Abolire i privilegi o sarà un disastro

La tempesta finanziaria che ha investito l'Italia e ha preso di mira il debito pubblico (con gli interessi sui Btp ormai al di sopra del 7%) non può essere addebitata alla cattiva sorte o agli speculatori, e neppure soltanto a chi ha governato in questi ultimi anni il Paese: anche se Silvio Berlusconi  e il super-ministro Giulio Tremonti hanno certo le loro responsabilità. Il disastro è però figlio dell'intera storia italiana del dopoguerra, ossia di quella cultura assistenziale all'origine di un debito pubblico che, ora, minaccia il nostro presente e ancor più il futuro. È evidente che molte colpe sono da addebitarsi ai politici di professione (di livello nazionale e locale), ma non si pensi che processare la Casta basti ad assolvere il resto della società.
Per decenni, in nome di una malintesa idea di "solidarietà", si sono elargiti fondi in quantità al Mezzogiorno, regalati immensi capitali alle grandi imprese, attribuiti privilegi al Trentino e alle altre regioni autonome, mandati in pensione lavoratori statali dopo meno di sedici anni di contribuzioni, tenuti in vita monopoli pubblici improduttivi e fuori mercato (dalle poste alla ferrovie). Quasi ogni gruppo organizzato che promettesse sostegno elettorale ha ricevuto la sua quota di privilegi: i sindacati come i notai, i farmacisti come i costruttori edili, i agricoltori come i commercianti.
Il risultato è che il debito ormai si avvicina ai due mila miliardi di euro e assorbe una quota sempre più alta della spesa. Le imprese e le famiglie sono tassate per finanziare in primo luogo quanti possiedono i Btp, e non già per far funzionare la giustizia, costruire le strade, retribuire medici e insegnanti. In questa situazione il rischio è quello di replicare il "caso greco", trovandoci presto a dover tagliare del  50%, o giù di lì, i salari del settore pubblico.
Ciò che in queste ore convulse la politica saprà inventarsi per uscire dal caos è importante.

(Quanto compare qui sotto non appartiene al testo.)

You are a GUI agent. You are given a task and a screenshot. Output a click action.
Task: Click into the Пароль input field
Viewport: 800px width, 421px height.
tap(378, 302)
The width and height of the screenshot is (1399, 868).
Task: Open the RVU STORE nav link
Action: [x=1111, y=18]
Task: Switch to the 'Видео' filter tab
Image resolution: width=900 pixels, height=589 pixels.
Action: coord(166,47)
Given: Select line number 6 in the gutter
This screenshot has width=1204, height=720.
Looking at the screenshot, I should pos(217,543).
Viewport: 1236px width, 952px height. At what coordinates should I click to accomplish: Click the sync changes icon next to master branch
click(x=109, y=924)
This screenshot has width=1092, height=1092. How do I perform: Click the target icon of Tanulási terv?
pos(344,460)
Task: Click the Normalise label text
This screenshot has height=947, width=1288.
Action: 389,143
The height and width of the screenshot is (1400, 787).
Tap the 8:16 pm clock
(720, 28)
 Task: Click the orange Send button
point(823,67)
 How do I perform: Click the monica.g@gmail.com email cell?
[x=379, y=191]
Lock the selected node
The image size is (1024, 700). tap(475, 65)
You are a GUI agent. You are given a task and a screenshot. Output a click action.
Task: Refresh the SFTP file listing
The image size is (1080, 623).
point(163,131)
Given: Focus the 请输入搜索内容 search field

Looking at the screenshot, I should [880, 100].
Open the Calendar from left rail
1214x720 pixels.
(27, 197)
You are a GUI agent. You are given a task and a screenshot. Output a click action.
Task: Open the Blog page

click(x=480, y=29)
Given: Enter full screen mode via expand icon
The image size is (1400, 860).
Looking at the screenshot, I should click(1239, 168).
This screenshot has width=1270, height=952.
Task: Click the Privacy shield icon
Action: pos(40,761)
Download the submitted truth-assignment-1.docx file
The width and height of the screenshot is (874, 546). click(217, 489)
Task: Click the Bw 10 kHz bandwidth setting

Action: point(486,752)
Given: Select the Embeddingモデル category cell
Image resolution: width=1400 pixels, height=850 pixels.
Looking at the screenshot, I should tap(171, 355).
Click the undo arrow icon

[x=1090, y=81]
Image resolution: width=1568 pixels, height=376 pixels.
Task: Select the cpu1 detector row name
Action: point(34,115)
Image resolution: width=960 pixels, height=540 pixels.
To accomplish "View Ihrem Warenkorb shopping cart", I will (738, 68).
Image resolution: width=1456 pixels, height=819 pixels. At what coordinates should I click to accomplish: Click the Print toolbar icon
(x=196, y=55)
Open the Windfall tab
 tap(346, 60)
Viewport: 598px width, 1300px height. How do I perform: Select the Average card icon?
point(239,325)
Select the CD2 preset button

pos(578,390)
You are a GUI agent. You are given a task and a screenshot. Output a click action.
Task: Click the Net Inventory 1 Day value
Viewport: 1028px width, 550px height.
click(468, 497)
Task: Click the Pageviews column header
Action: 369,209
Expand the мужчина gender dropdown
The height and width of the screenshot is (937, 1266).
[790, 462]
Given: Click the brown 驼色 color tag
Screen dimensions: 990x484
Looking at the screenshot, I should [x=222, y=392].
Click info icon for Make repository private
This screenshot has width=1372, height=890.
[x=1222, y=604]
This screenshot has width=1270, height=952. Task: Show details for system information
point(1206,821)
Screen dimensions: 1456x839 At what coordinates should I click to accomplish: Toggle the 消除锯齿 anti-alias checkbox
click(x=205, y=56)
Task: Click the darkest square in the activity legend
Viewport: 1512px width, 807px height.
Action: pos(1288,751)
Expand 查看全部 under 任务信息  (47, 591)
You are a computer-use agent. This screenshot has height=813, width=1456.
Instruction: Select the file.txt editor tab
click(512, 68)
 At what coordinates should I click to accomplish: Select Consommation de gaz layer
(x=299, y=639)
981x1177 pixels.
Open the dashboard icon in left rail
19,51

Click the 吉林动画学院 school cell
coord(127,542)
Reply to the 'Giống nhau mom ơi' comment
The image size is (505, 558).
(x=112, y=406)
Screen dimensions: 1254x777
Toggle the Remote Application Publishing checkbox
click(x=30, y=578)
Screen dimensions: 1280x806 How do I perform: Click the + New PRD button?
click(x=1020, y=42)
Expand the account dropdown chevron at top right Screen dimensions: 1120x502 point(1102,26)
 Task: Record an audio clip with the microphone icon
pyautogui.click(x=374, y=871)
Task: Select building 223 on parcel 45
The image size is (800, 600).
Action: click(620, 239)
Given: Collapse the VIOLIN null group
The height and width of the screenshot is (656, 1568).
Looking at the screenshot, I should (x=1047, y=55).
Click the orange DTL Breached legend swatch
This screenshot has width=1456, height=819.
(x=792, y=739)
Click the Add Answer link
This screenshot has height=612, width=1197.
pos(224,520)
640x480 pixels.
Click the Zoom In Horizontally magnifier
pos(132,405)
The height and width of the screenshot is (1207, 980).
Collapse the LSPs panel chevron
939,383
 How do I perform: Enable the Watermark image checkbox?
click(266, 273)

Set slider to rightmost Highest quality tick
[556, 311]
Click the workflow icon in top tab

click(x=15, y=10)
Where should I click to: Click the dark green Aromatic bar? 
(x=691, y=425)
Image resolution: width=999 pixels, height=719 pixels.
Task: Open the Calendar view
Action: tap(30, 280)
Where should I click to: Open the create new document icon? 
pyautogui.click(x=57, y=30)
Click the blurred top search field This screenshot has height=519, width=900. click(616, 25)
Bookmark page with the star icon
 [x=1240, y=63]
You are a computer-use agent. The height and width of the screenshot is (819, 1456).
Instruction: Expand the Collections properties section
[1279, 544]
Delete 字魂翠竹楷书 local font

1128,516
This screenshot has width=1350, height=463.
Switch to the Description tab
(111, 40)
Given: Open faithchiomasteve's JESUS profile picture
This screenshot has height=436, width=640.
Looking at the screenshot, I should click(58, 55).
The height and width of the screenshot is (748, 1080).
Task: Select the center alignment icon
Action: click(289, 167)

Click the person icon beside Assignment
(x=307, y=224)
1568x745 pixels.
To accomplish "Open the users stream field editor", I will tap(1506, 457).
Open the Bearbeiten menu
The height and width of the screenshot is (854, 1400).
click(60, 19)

E non è facile sapere se - non nell'interesse di una parte, ma i quello degli italiani - sia meglio un governo con una larga maggioranza che fronteggi l'emergenza o andare immediatamente al voto. È una decisione che assumerà il presidente Giorgio Napolitano, valutando la situazione nel suo insieme.
Quale che sia il nuovo governo che si troverà a gestire l'Italia nel prossimo futuro, è però evidente che ora bisogna sconfiggere la spesa: e ci vorrà molto più di quanto non includa il maxi emendamento. Sicuramente non abbiamo bisogno di nuovi populisti che chiedano altre tasse (a partire dalla patrimoniale) o dell'ennesima crociata contro gli evasori: tanto più che siamo già al terzo posto nella speciale classifica mondiale riguardante la pressione fiscale.
Serve, invece, il coraggio di tagliare le uscite ed eliminare i privilegi di quanti vivono fuori dalle logiche di mercato. È questa zavorra che sta facendo affondare un'economia la quale, al suo interno, contiene pure realtà produttive di valore. Bisogna sconfiggere la Casta, certo, ma soprattutto bisogna eliminare la rete di clientele e benefici illegittimi cresciuta attorno alla funzione pubblica, alla spesa di Stato, al sistema delle regolamentazioni.